8s. While the potential for a 3-sided wait is nice, the chance of drawing the 7s is simply too low to drop anything else in the hand. Dropping the 1p decreases tile acceptance in the event you draw a 3p (and removes pinfu from that particular equation) as well as removing a fairly safe tile that you could discard later if someone makes a move.
5s if chun have been discarded, chun otherwise. Chun is likely to become a thorn in your side if none are out yet, and the 5s could either lead to ittsu potential or an extra dora. If chun have already been discarded, the 5s becomes notably less appealing since yes, it is a center tile that is also pretty likely to become a time bomb in short order.
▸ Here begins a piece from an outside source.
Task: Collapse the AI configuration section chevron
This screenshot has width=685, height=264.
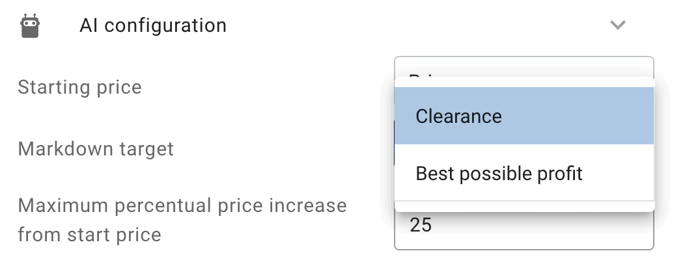Action: point(618,25)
6s. It’s E1 (early E1 at that), pushing for value over speed here could pay off considerably in the long run. Discarding 2s would remove sanshoku potential; 3m would remove iipeikou and an extra dora potential.
2s. Everything else is too well-connected.
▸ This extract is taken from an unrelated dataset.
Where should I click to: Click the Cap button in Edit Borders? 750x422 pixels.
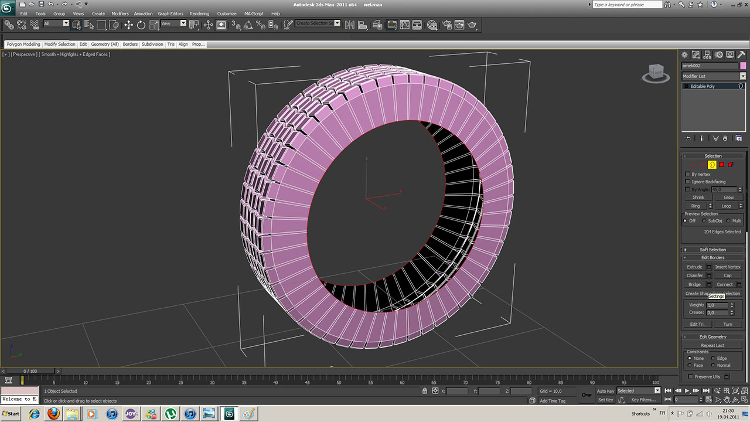727,275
6p. With three pairs, chiitoi is a very real possibility (especially given what the dora is).
Tough call, but I think 7p is the loser here. 5 pairs makes chiitoi highly likely to say the least, and the 7p makes it easier to get back into tenpai in the event the sou develops improbably.
2s. Most dangerous tile of the weakest block of a six-block hand. Not much more to say here.
8p. This hand is very likely going to be chiitoi, which makes it a tough call, but in the event that it isn’t (and you somehow still need a set after that), the 8p overlaps with the 5p slightly, whereas the 8s does not.
2m. Given the dora, and the four pairs, chiitoi is a very likely possibility. This said, cutting anything else would weaken the not-chiitoi potential of this hand too much to consider. 6p removes the ability of the pin block(s) to complete on 2345 (or 6, taking into account chiitoi). 8s should be obvious (it removes four tiles from the six that would complete that block.
Hopefully I’ve gotten them in order.
I’m assuming we are playing on Tenhou against 7d opponents for my answers:
1. 9s. We want pinfu or haku there for value. Sacrificing 7s acceptance for haku is easily worth it.
2. 8s. We can keep sanshoku, tanyao, and pinfu potential without the 8s.
3. 5s. It doesn’t help much, and it’s getting late.
4. 2s. Sanshoku is kinda far away. Riichi dora 1 is an acceptable hand.
5. 2s/4s. Only need one set from the souzu.
6. 8s, because of tile acceptance overlap between 135s and 8s.
7. 2p. Chiitoi looks tempting but it’s much slower than regular hand here.
8. 5m. It’s a bit of a sakigiri. We have three pairs so the loss is just two tiles here. If we draw 3s we get pinfu.
9. 8p, because of tile acceptance overlap between 5p and 8p.
10. 9s. This is a really slow 2-shanten hand. 9s is an attempt to move toward tanyao. The 2345m shape can easily improve the hand. Even with bad shapes for regular hand, chiitoi is still too slow here.
Haku and dora even it is maybe to late if nobody already discard one.
1p for tanyao. And with224p, 1p is useless. Of course 4p can also be use with the 5p
Chun or 5s. I hesitate. I will discard chun. The 5s can always be use with 5s red.
2s. I think sanshoku is two far. Between 2s and 6s, 6 is far better.
2s or 4s. But I want to keep the 5 red and later 4s will be more dangerous to discard, so I discard 4s
I discard 8s. It is not a good block to split in 2, it will create a penchan.
Keep 4m and 6p is good for the missing block.
This one is very difficult for me.
If I want to push chiitoisu, I should keep the 7p because it will be the best wait for the last pair.
But! I don’t know that else to discard.
For normal yaku and not 7 pairs, I may discard 2s because to much pairs.
But I think in the end, I may discard 7p and try to have sanankou .
6 blocks. The weakest is 1 and 2s. So I discard 2s
Chiitoisu may be the solution. It is better to keep tiles which are easily discarded by opponent, like 8
I will discard 5p to eventually prepare suji trap and because later I will be a dangerous tile.
I’m not sure between 2m and 9s to push tanyao.
As we are Est3, I think I will discard 2m
After writing my point of view, I check the answers of the three others. It seems that it is not easy. We have quite different way of playing. That may be the reason why your works are so useful. Thank you for this.